Nuestros dos héroes, los señores Crk Iseka y Moyaresmio Iseka, tenían la suerte de estar instalados en la franja del privilegio.
Dijo el señor Crk:
—Ilustre, hace algún tiempo, cuando veraneábamos en la bahía de Gazofilago, usted me prometió explicarme qué es un grimorio.
Moyaresmio, algo somnoliento:
—¿Qué es un grimorio?
—Caramba, mi querido amigo. Precisamente esperaba que usted me lo explicase.
Justo en ese instante, una masa de humo ácido y fétido dio en la nariz del señor Moyaresmio. Se despertó al instante y dijo:
—¿Grimorio? Ah, sí. No sé por qué extraña razón pero, cuando aspiré este perfume de Samarcanda que viene de ahí abajo, recordé al instante. Es una especie de cena mágica, ritual. Una gran fiesta a tutiplén que a veces realizan los esoteristas. Hay sexo, manjares delicados y vinos exquisitos; ello no les impide, sin embargo, devorar con el mismo entusiasmo cosas asquerosas; y hasta piden doble ración. Grimorio clásico sólo conozco uno: el que otro croto me contó cuando yo era chico.
—Adelante —murmuró Crk Iseka.
—El cadí Mahmud Abdullah Masseidi subió a su alfombra mágica con patas y ésta se puso en marcha. No volaba ni nada, caminaba y gracias. Veinte kilómetros por hora. Mientras el artefacto autopropulsado se ponía en marcha, comenzó a recordar una porción de su vida secreta que, naturalmente, nadie conocía. El suceso había ocurrido hacía muchos años.
»Era el mes de Ramadán, en el comienzo del cuarto creciente; las mareas hinchaban los mares, el grano germinaba y también las hechicerías. La magia con todas las tintas del espectro: roja, blanca, verde y negra.
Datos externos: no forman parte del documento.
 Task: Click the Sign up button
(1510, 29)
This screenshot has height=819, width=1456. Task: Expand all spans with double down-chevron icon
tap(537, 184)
Era el tiempo en que, gracias a esta última, los zombies andaban por las calles con sus clavos de cuatro caras metidos en el paladar y atravesando sus cerebros podridos. Tipos, a su vez, llenos de manija pero aún vivos, circulaban llevando en el cuarto ojo —situado entre los parietales— un hierro de control. Zul-Kiidat, Zul-Hidjat, Moharram, Safar, Rabialaual, Rabialthaní, Gamadiailuala, Gamadialthania, Ragb, Schaaban, Ramadán y Schaual[149].
»Y estaban en Ramadán, como dije, con la Luna en pleno crecimiento.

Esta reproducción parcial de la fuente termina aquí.